I have found it very simple to download and convert files recorded on my DVR+ for playback via my Plex server. The quality is much better than doing the same with the Simple DVRs (though playback directly from the DVR was very good quality).

I do still use the Simple DVRs for access to my antenna from laptops and tablets via my WLAN and remotely. 

One other small thing is that the DVR+ does not have to be tethered. If there is no network connection, it populates its grid style guide using OTA data. I like this feature when I am camping, when we lose power, and when the network guide goes away (Rovi pulled the plug on their OTA guide) or just sucks (Simple's).

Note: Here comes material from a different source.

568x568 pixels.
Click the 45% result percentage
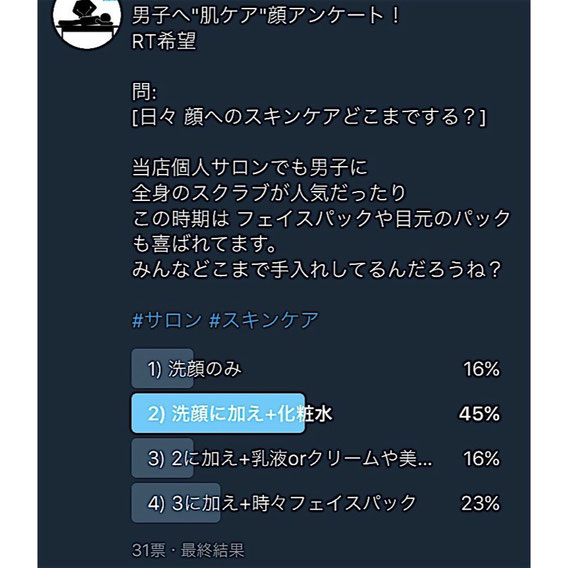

Lots of things to consider before choosing a solution.


----------



## Haywood Jablomi

I have a quad tuner Tablo with a 1.5TB hard drive feeding four televisions via Roku. I do not include the cost of the Roku boxes, because I already had them for use with Netflix, Hulu, Amazon, Plex, Vudu, Spotify, Pandora and other stuff. The Tablo, antenna, hard drive and lifetime subscription was $600. A single quad tuner box is plenty enough for my family of four and I am about to experiment with sharing it with my parents who live too far out for OTA, but have good internet service. We rarely watch live TV and we spend a lot of our TV time viewing other content, so the DVR almost never has more than one user at a time. Because we are such light users, the Tablo was a really good value proposition and it gives us access to our programming literally anywhere without having to transcode stuff and move it to my NAS. Tablo is also supposed to be working on NAS storage support, which will make things even better. The software has steadily improved over time. The stability is fantastic and the box does not overheat. I couldn't be happier.


----------



## wizwor

Glad you're happy. A lot of people like the whole house DVRs. If you came to me saying you had a house full of Rokus, I would certainly recommend you start with a whole house DVR. Even if you decided to go with a set top DVR, the other would be good for other devices. The Simple DVR is particularly good for remote access.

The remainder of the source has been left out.